■ EXERCISE TASK 1: In the forum discussion of weapon light switches, which light's momentary switch do many users mount at the 12:00 position?
■ EXERCISE TASK 2: Write the next part of the forum discussion of weapon light switches, picking up after its final sentence.

:: QUOTED PASSAGE ::

That's why I said it's alway some type of compromise. Obviously some compromises are better than others that's why you need to use your gear and find out what works for you.

Jay Cunningham
03-03-08, 14:42
I agree but to me it's still a compromise because I have to use a wired switch if I want to be able to use it with both hands. Perfect light placement but imperfect switching option.

That's why I said it's alway some type of compromise. Obviously some compromises are better than others that's why you need to use your gear and find out what works for you.

Of course, everything is a compromise but some approach optimal. I personally detest tape switches - many users are using the momentary switch on an SF x300 series light mounted at the 12:00.

It is my hope that SF develops an x300 pistol light and an x300 carbine light that is optimized for this role.

:::
:: DATA PROVIDED ::

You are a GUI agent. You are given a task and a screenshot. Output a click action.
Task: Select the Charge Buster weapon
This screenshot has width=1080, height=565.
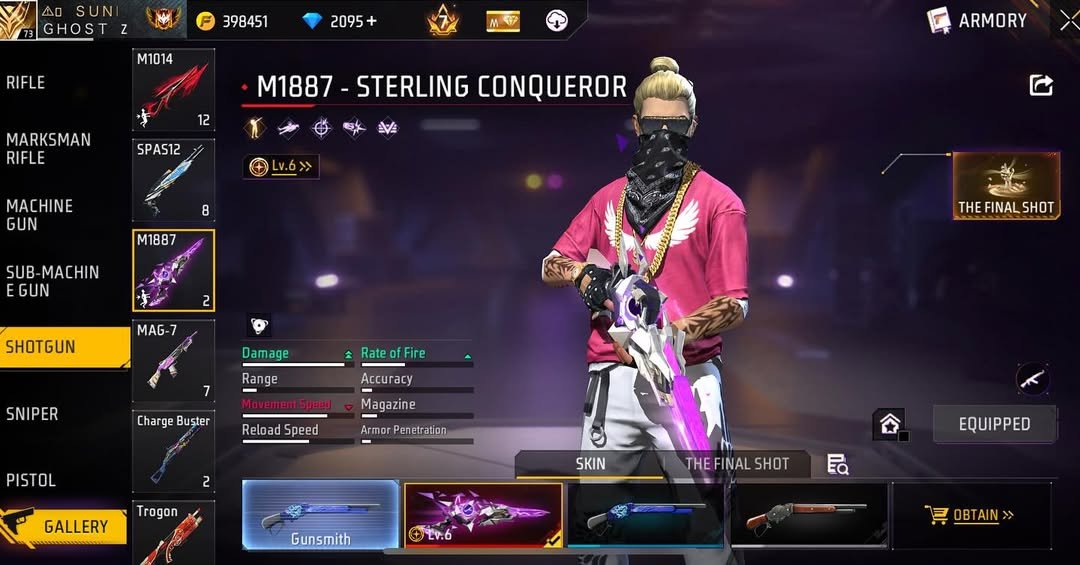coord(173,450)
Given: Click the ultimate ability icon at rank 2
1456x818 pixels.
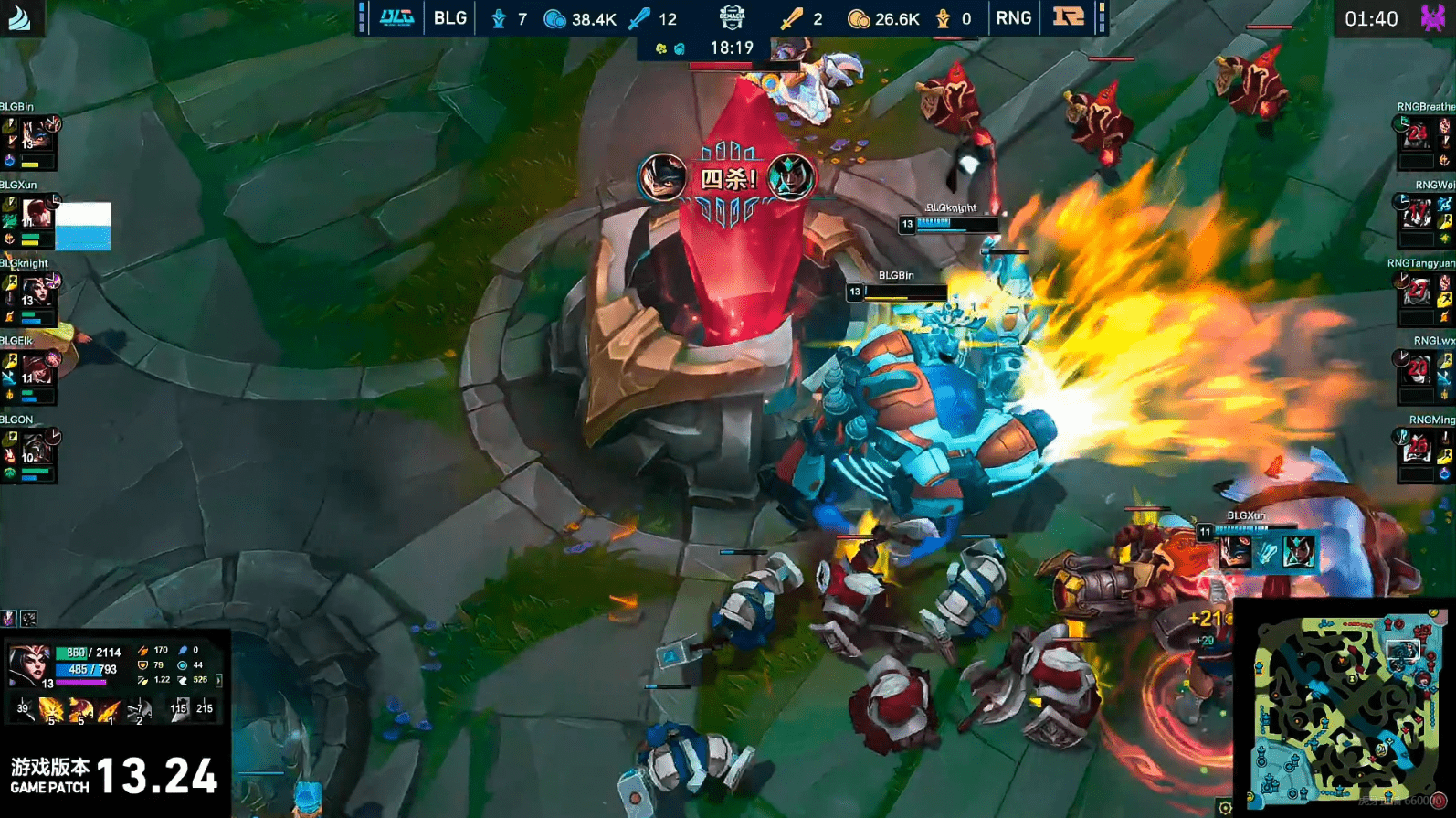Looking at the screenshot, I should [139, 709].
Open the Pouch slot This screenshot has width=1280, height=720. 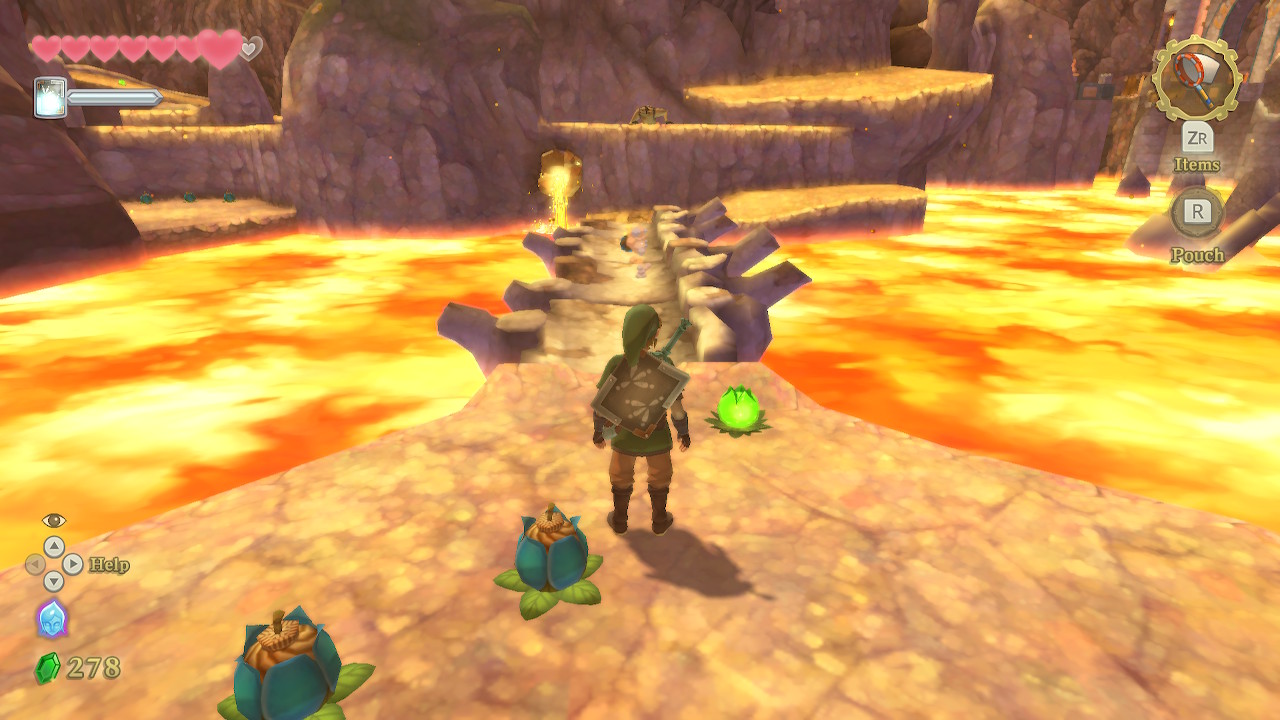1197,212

:::
:: DATA PROVIDED ::

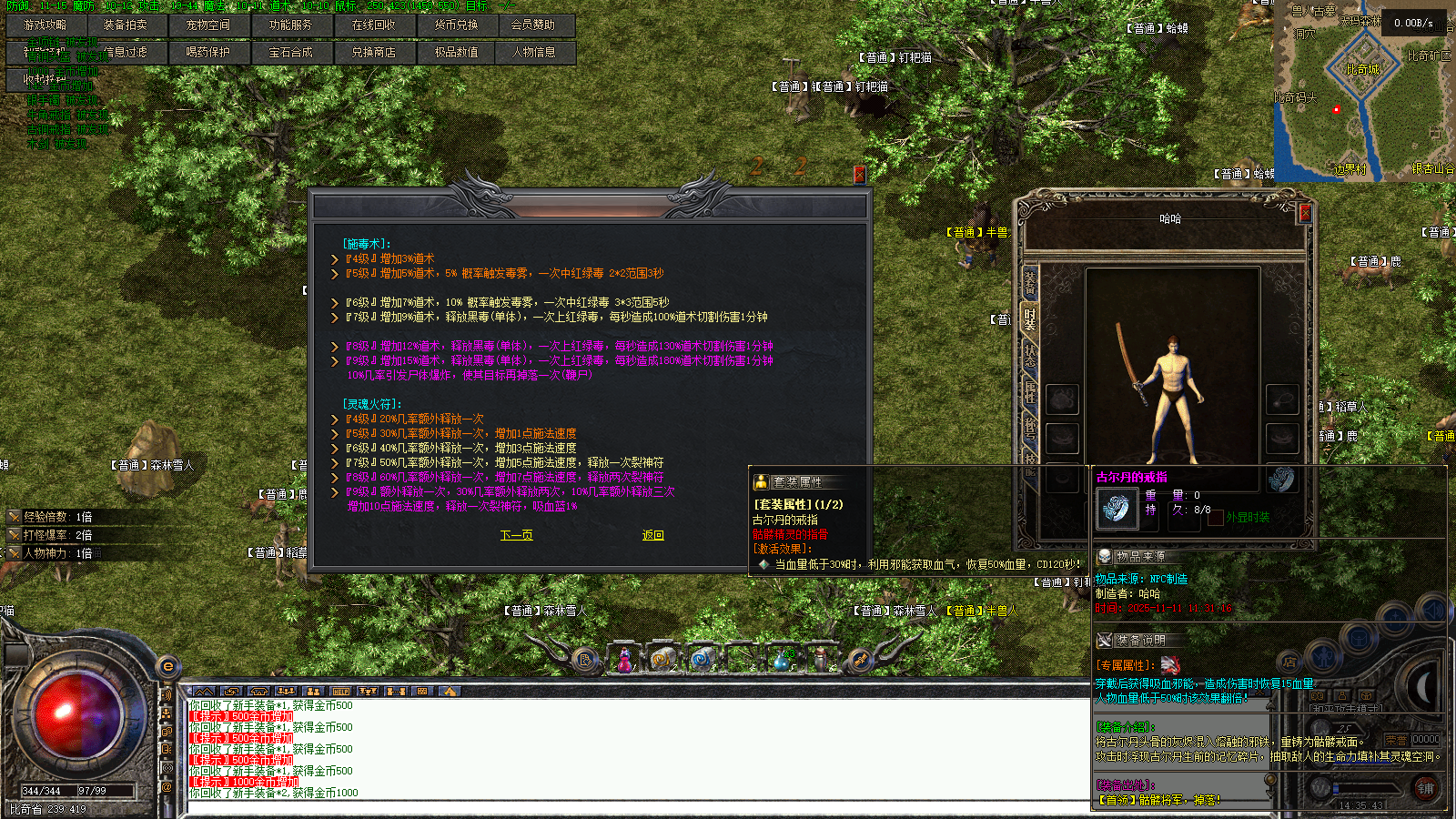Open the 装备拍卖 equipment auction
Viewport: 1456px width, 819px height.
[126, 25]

:::
:: DATA PROVIDED ::

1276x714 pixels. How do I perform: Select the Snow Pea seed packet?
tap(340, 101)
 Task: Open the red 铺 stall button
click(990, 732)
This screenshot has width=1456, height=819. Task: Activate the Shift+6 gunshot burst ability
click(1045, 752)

:::

■ FINAL ANSWER 1: An SF x300 series light.

■ FINAL ANSWER 2:
markm
03-03-08, 15:20
Yup, that's exactly why. It really seems like with lights there is no one perfect spot to place them and in order to do what you need you may have to compromise something...

That's why I, for a long time, ran two lights on my bean. (at 10 and 2 o'clock)

I think I may go back to that set up again.

AZATHOTH
03-03-08, 19:08
i just got the book an hour ago. looking forward to reading it.


and hi, this is my first post here. arfcom refugee...

more guns, and gear. not who's butts bigger ....

comprido
03-11-08, 03:41
I'm curious about what Lamb recommends for a zero. (I'll be purchasing the book when I'm back stateside in 45 days. Mail to my FB averages 45 days anyway, if it arrives at all.)

Also, I take it Basic Load is some sort of an authority? Not questioning him - his advice seems very sound - just curious about his background since LF seems to be a lot of civilians talking about how they can't wait to pay through the nose for the latest multi-cam assault packs and drop pouches.

Thanks.

JLM
03-11-08, 04:04
Also, I take it Basic Load is some sort of an authority?

Without sounding obtuse, yes. He learned to shoot from some of the best, on Uncle Sugar's dime.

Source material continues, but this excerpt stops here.